--- START ---
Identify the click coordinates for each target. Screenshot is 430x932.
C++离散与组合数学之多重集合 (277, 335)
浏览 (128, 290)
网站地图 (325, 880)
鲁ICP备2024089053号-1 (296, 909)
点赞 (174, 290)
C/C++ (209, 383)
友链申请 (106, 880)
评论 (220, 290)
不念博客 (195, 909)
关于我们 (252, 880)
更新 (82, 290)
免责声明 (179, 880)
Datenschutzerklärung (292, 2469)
--- END ---
--- START ---
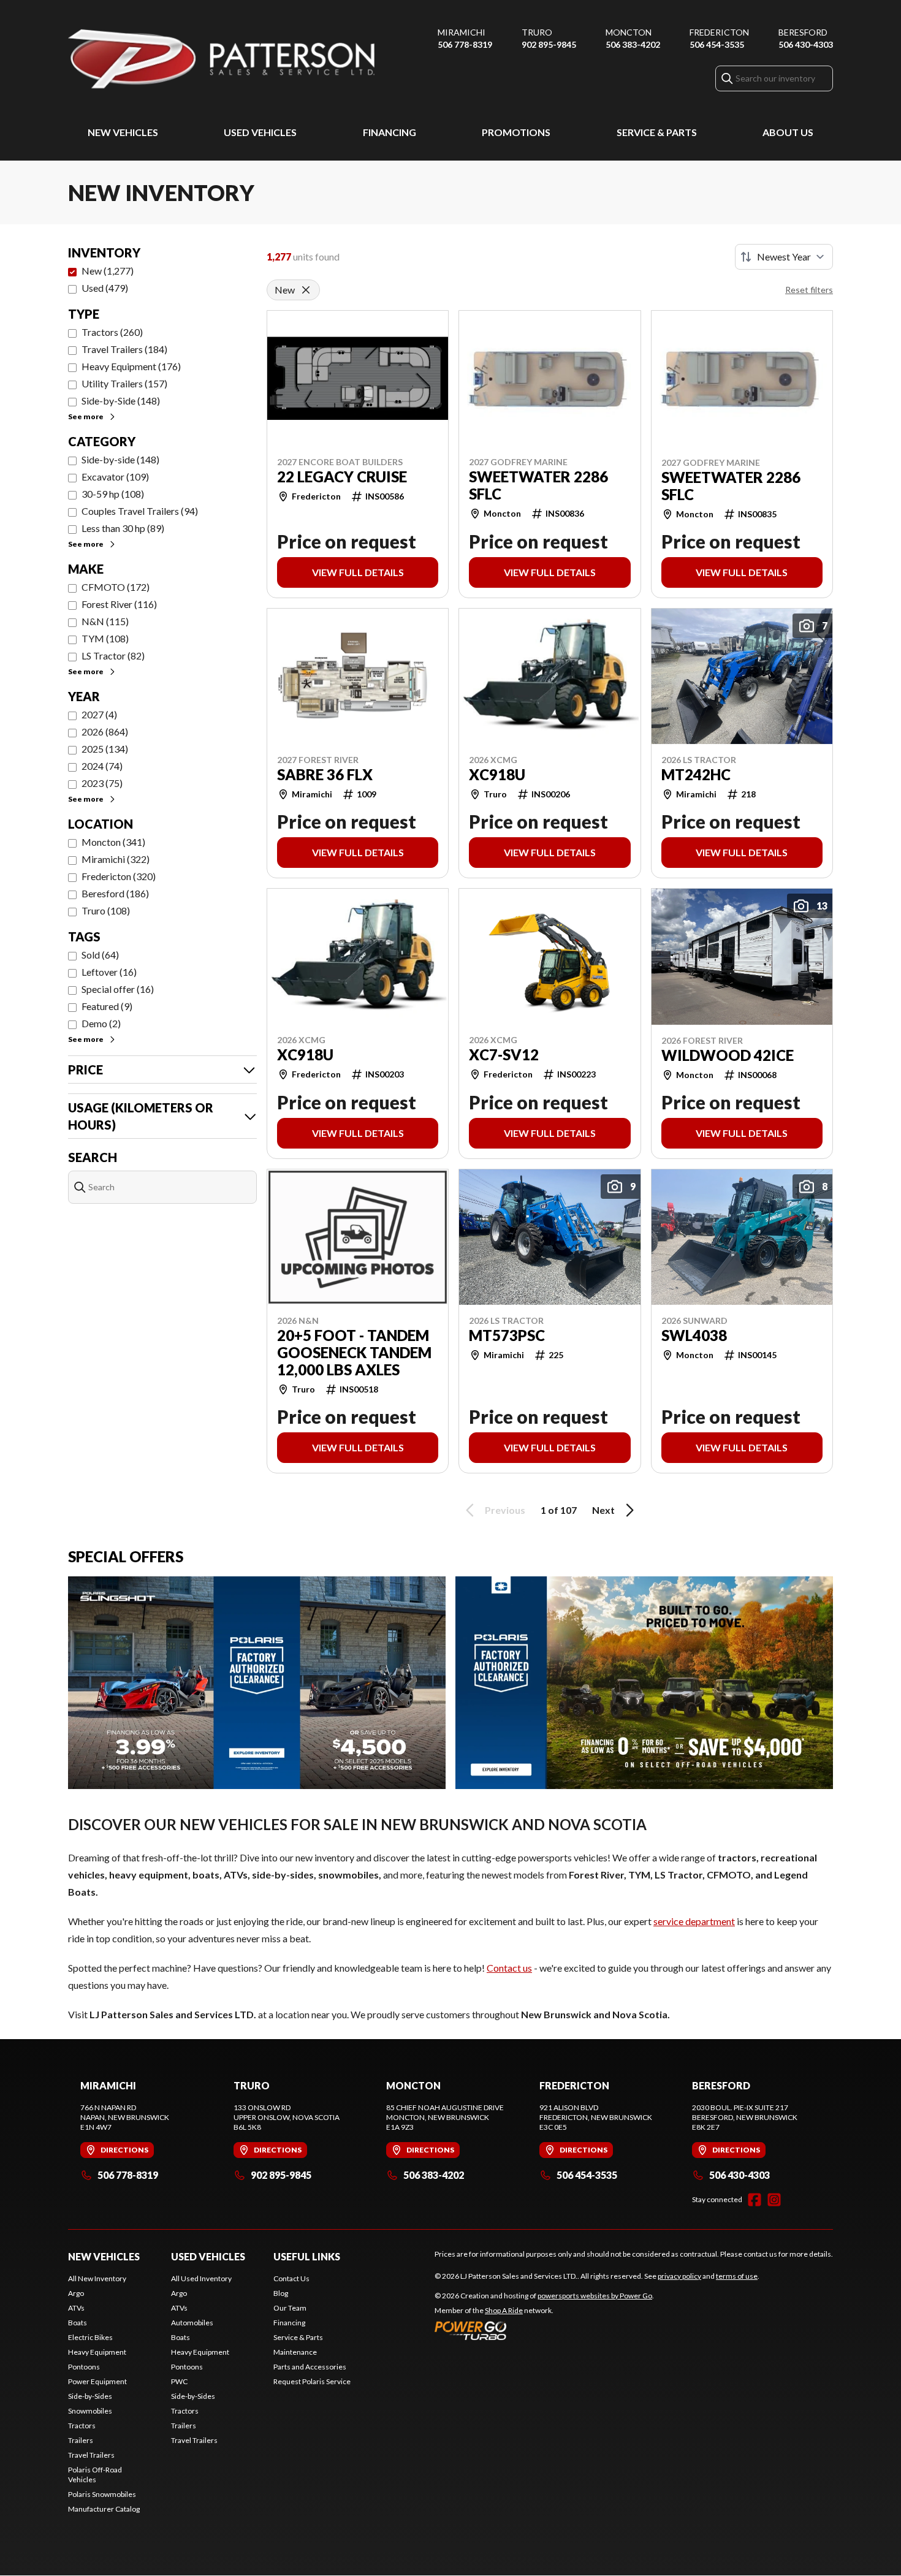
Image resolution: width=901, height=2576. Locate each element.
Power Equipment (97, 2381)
--- END ---
Starting at the line above that holds "友链申请 (106, 880)" and ending at the line that holds "Datenschutzerklärung (292, 2469)", transcribe each line exactly and include no other lines.

友链申请 (106, 880)
评论 (220, 290)
不念博客 (195, 909)
关于我们 (252, 880)
更新 (82, 290)
免责声明 (179, 880)
Datenschutzerklärung (292, 2469)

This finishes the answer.